EXERCISE GOAL -
Copy the following records verbatim, leaving out the pictures.

RECORDS FOR THE TASK -
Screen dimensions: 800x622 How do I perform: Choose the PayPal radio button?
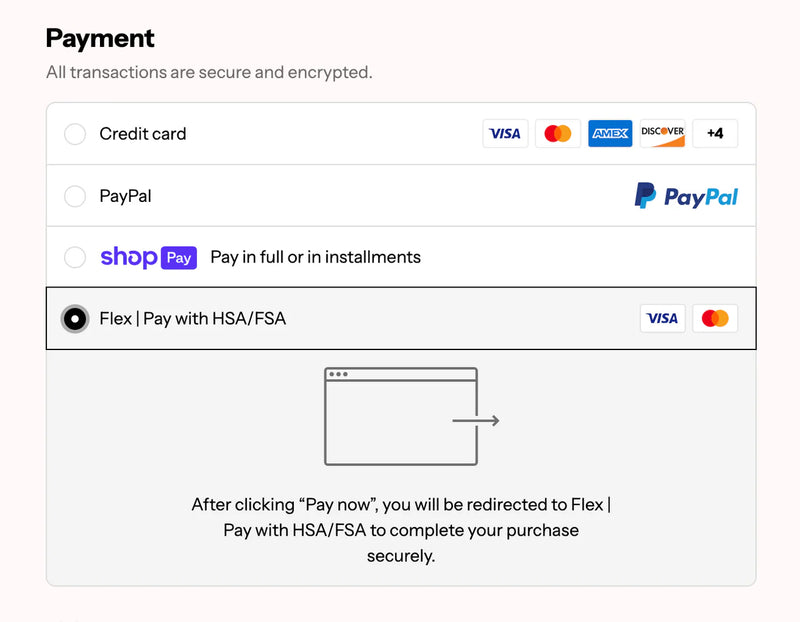click(75, 196)
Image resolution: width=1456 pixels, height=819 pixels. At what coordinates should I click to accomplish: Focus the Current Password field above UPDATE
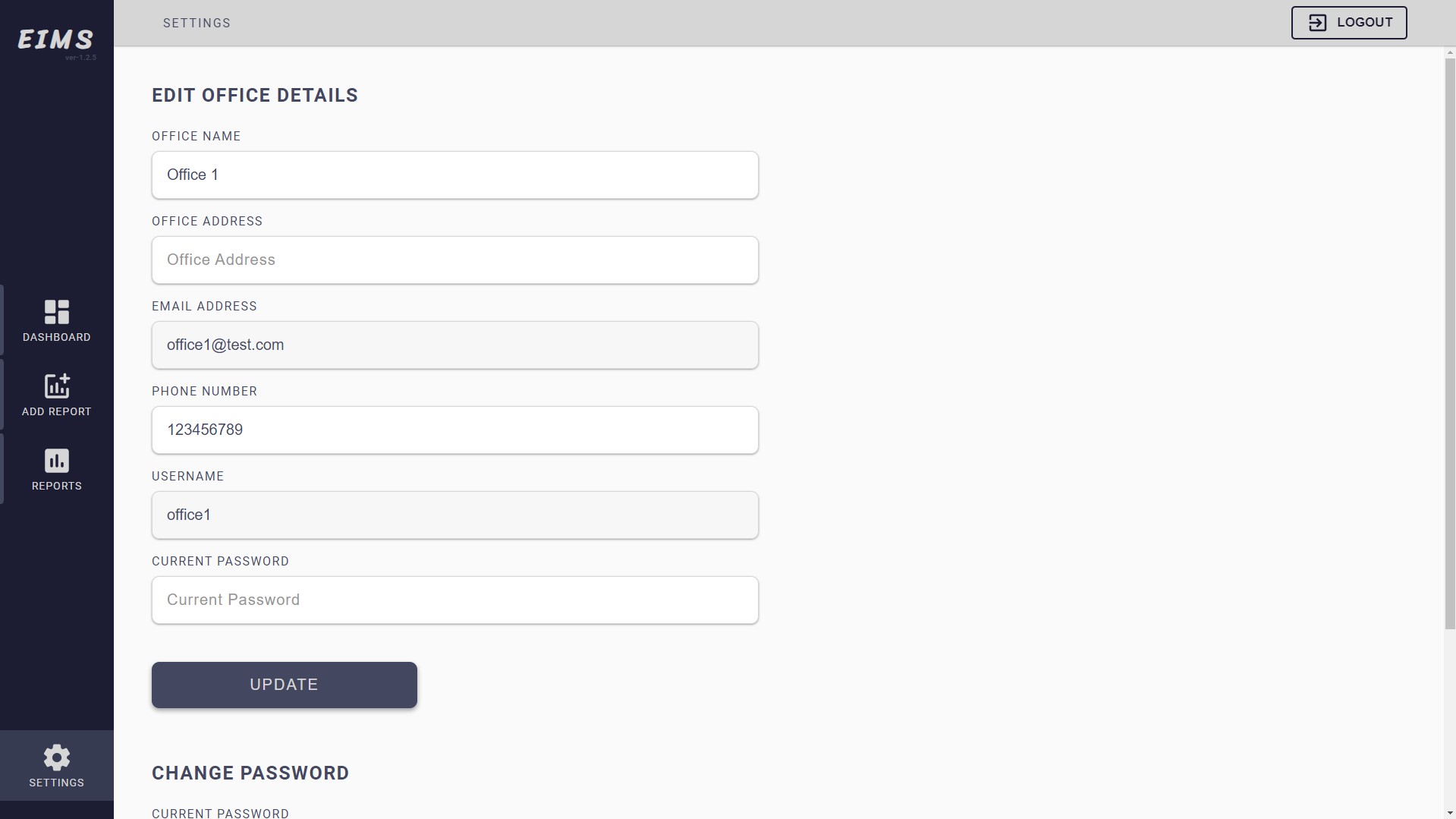click(454, 600)
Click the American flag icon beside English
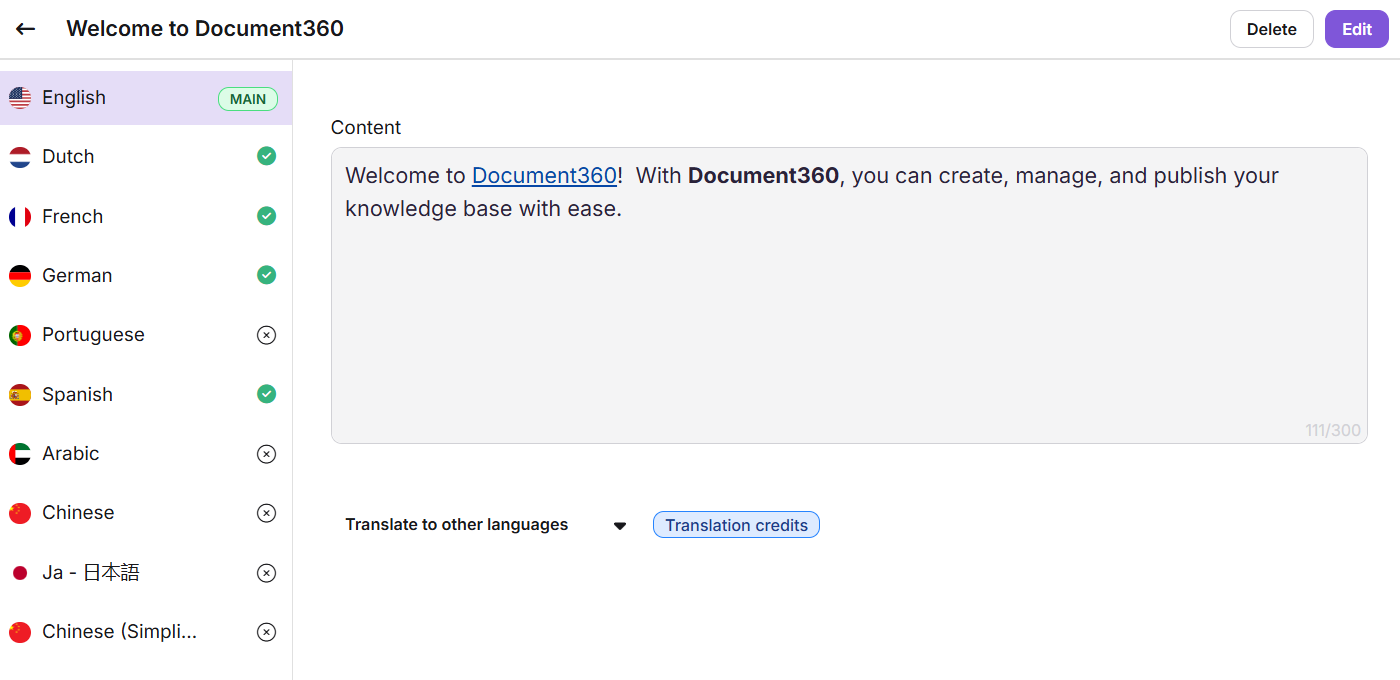 point(19,97)
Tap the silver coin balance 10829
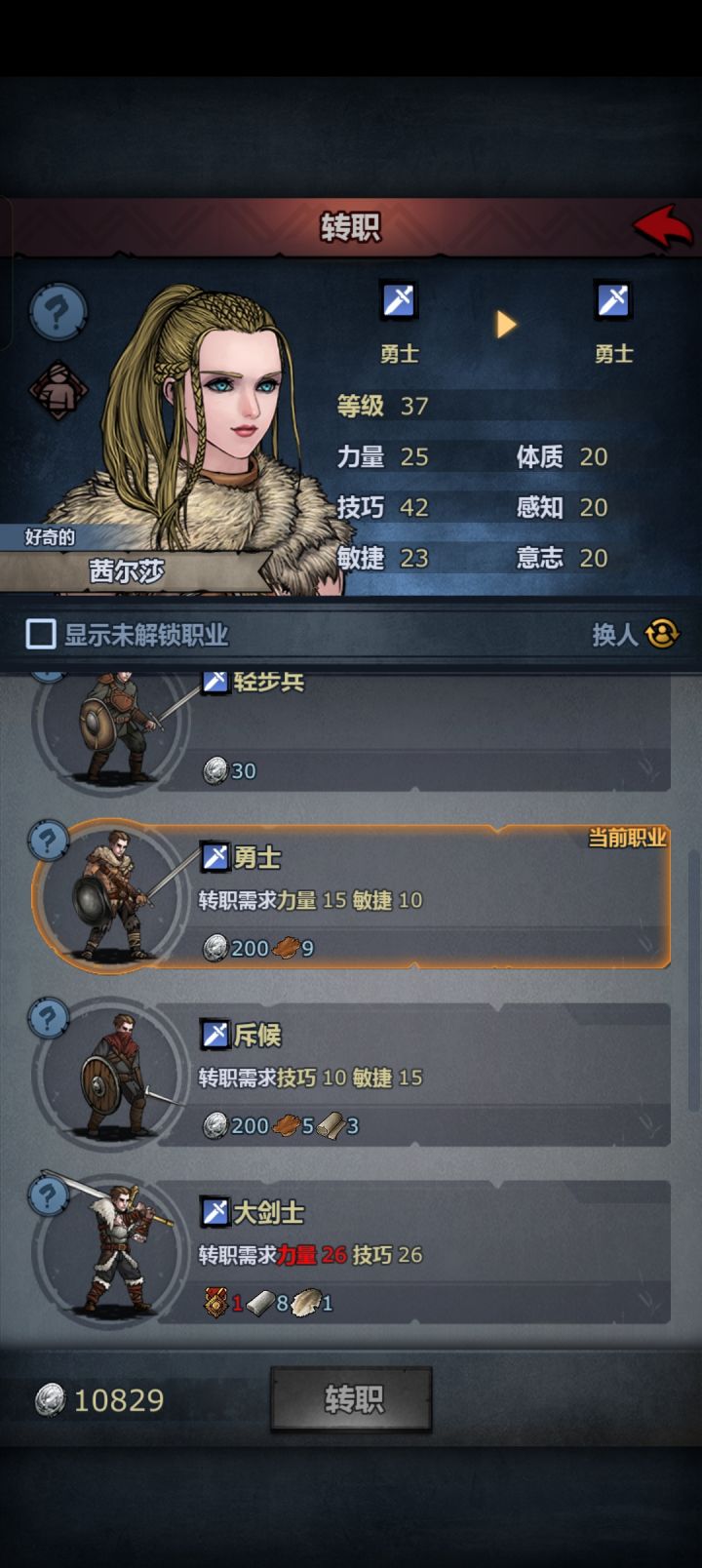 [x=99, y=1400]
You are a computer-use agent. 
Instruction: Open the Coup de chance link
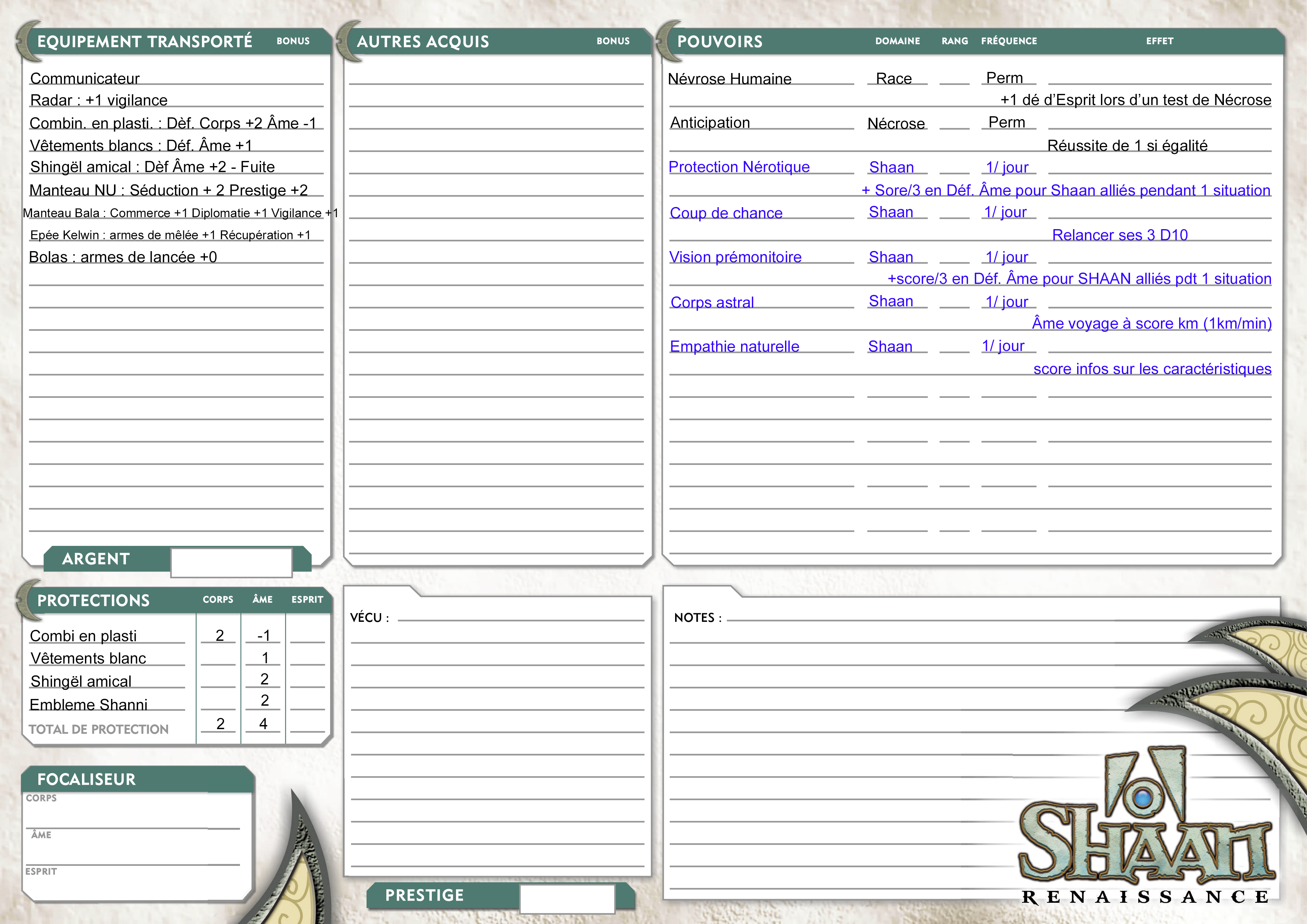point(726,213)

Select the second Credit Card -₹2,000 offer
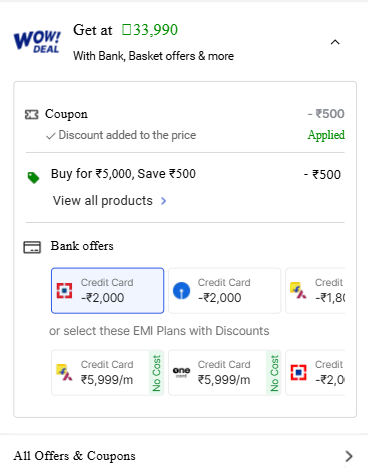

SOLUTION BELOW -
Screen dimensions: 800x622 How do I perform: Choose the PayPal radio button?
click(75, 196)
Image resolution: width=1456 pixels, height=819 pixels. At what coordinates should I click to accomplish: Focus the Current Password field above UPDATE
click(454, 600)
Click the American flag icon beside English
 point(19,97)
Tap the silver coin balance 10829
 [x=99, y=1400]
You are a computer-use agent. 
Instruction: Open the Coup de chance link
point(726,213)

Select the second Credit Card -₹2,000 offer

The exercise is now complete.